Saved data entries
_ _ _ _ _ _ _
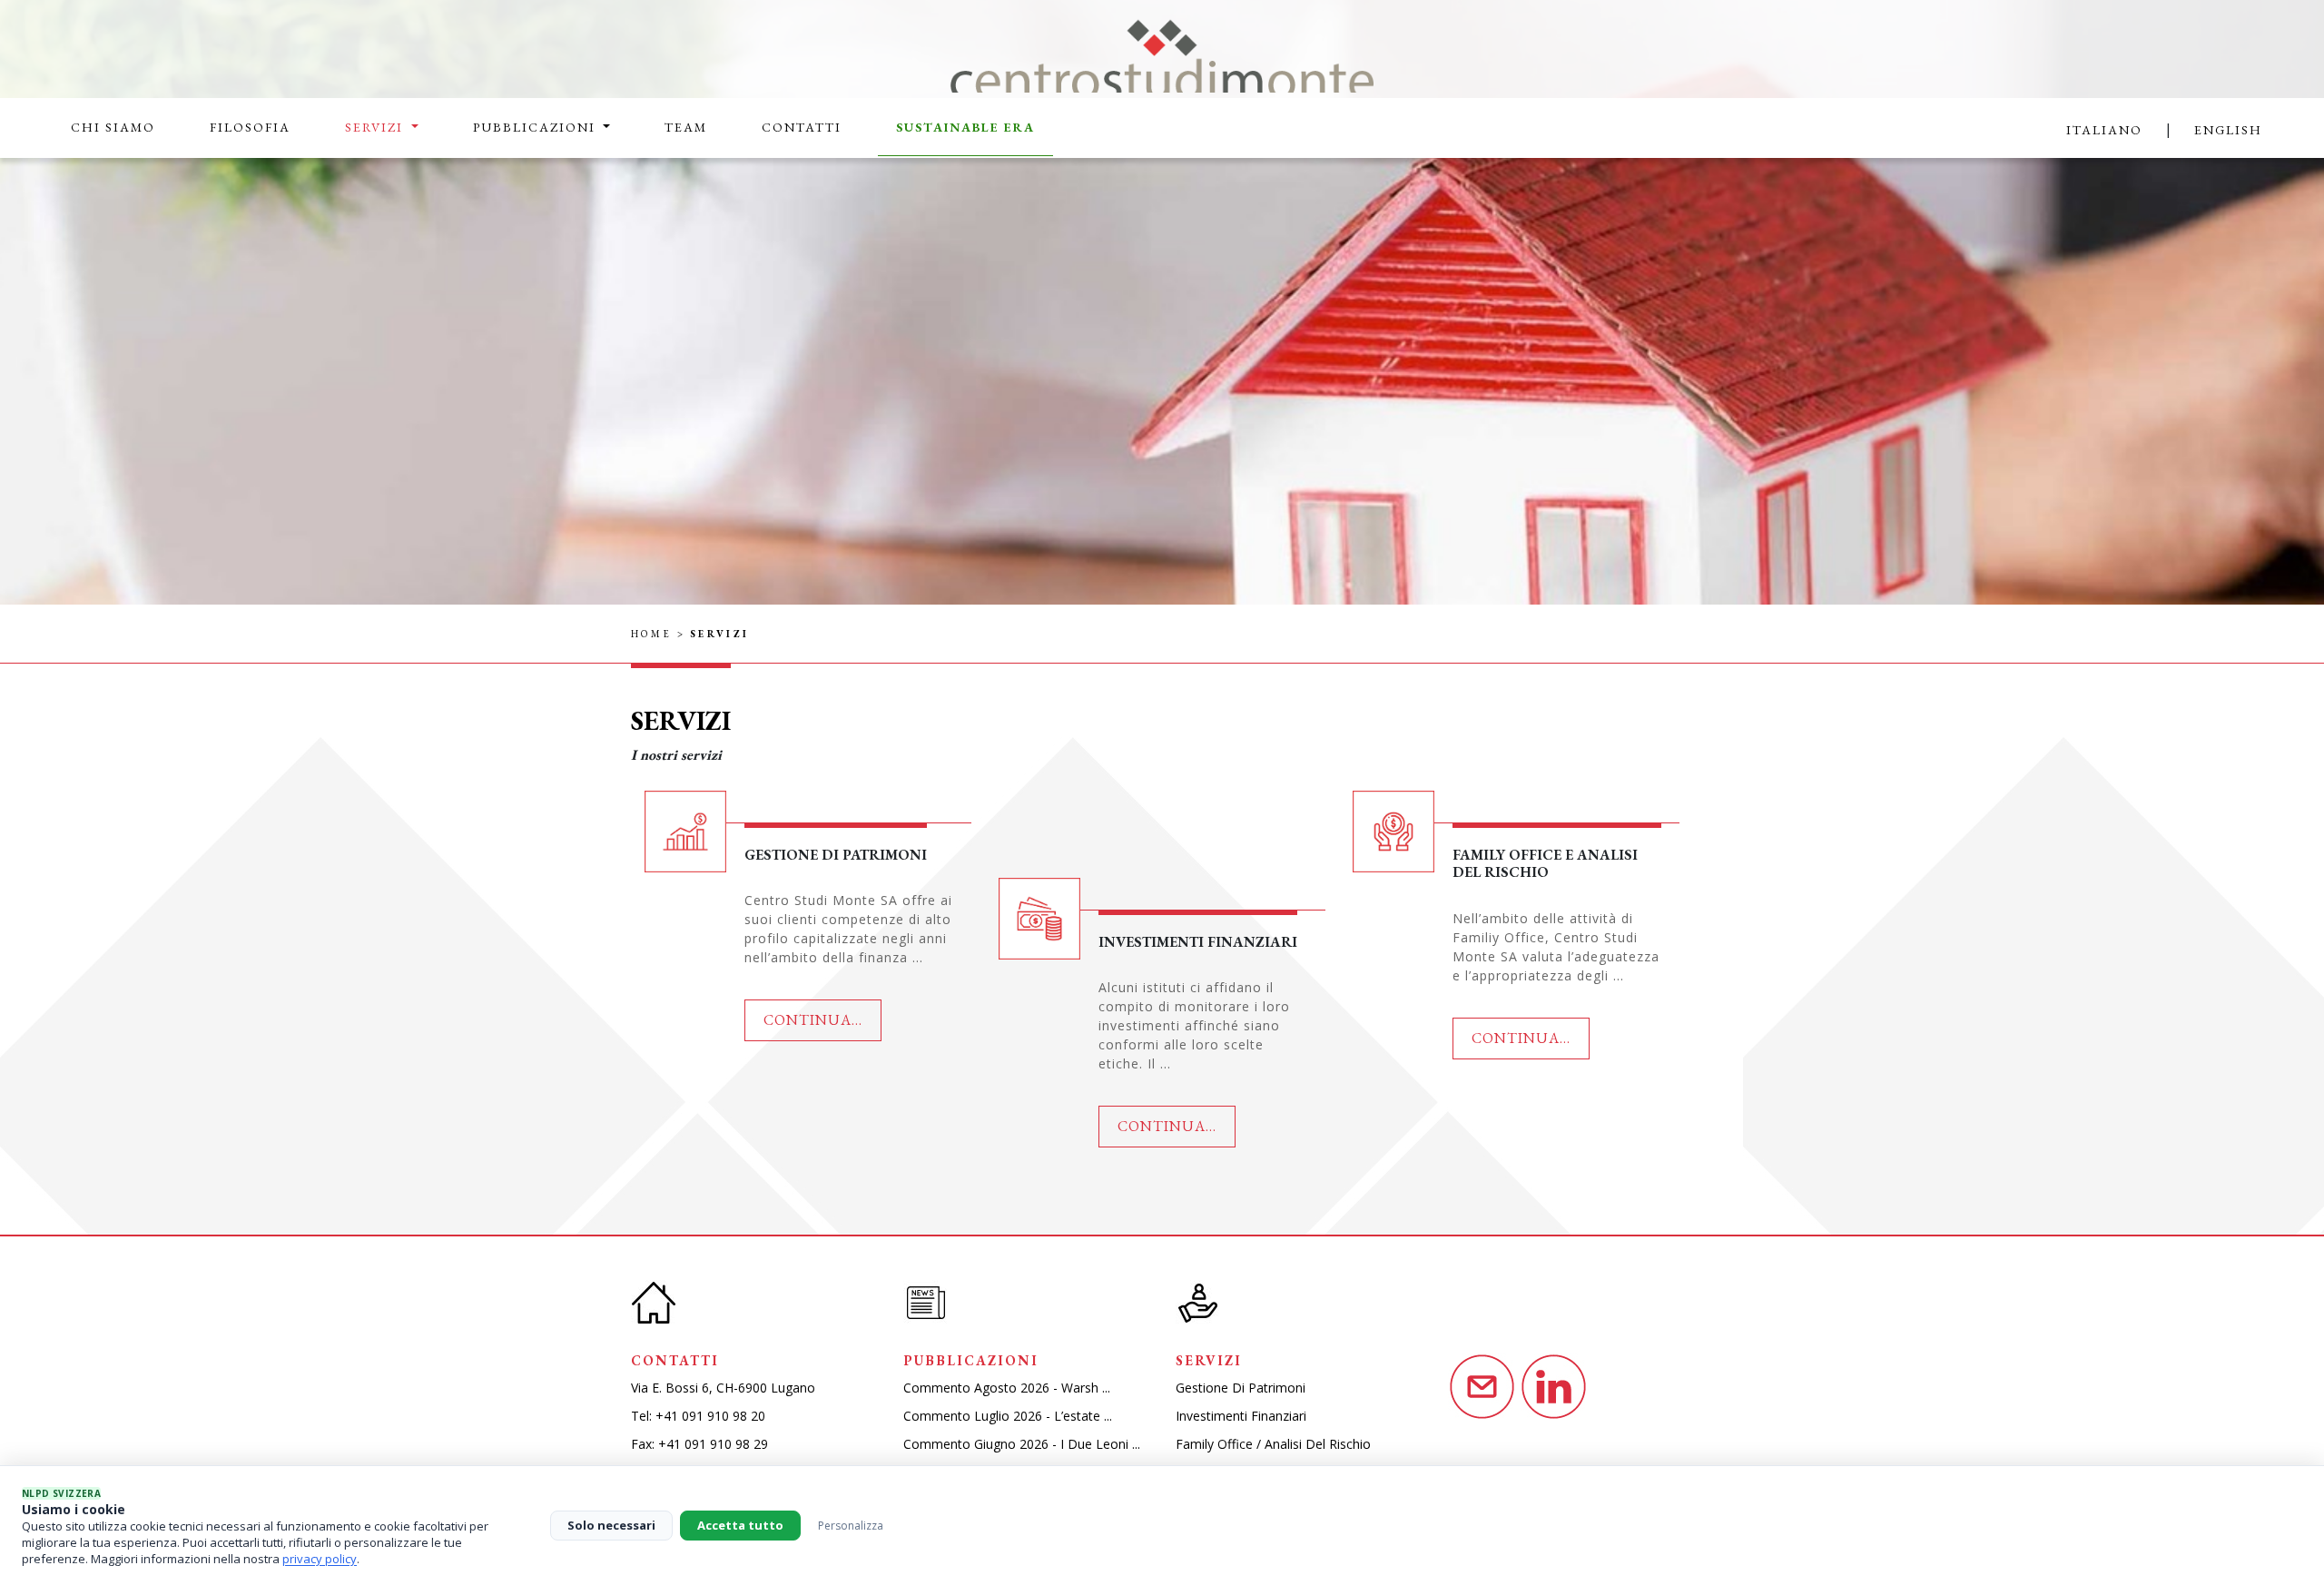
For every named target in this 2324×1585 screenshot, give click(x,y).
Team (686, 127)
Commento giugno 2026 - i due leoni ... (1021, 1443)
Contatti (802, 127)
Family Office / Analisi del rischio (1273, 1443)
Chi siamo (113, 127)
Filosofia (250, 127)
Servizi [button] (376, 127)
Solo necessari (611, 1525)
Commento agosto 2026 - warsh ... (1006, 1387)
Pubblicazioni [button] (536, 127)
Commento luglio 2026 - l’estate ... (1007, 1415)
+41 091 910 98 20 (710, 1415)
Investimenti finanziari (1241, 1415)
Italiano (2104, 130)
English (2228, 130)
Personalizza (850, 1525)
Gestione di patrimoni (1240, 1387)
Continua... (812, 1019)
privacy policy (319, 1559)
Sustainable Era (965, 127)
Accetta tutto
_ _ _ _ _ _ _
Activity:
Output the data exactly. Pictures don't belong in the result.

Your solution:
For every named target in this 2324×1585 screenshot, give click(x,y).
Team (686, 127)
Commento giugno 2026 - i due leoni ... (1021, 1443)
Contatti (802, 127)
Family Office / Analisi del rischio (1273, 1443)
Chi siamo (113, 127)
Filosofia (250, 127)
Servizi [button] (376, 127)
Solo necessari (611, 1525)
Commento agosto 2026 - warsh ... (1006, 1387)
Pubblicazioni [button] (536, 127)
Commento luglio 2026 - l’estate ... (1007, 1415)
+41 091 910 98 20 (710, 1415)
Investimenti finanziari (1241, 1415)
Italiano (2104, 130)
English (2228, 130)
Personalizza (850, 1525)
Gestione di patrimoni (1240, 1387)
Continua... (812, 1019)
privacy policy (319, 1559)
Sustainable Era (965, 127)
Accetta tutto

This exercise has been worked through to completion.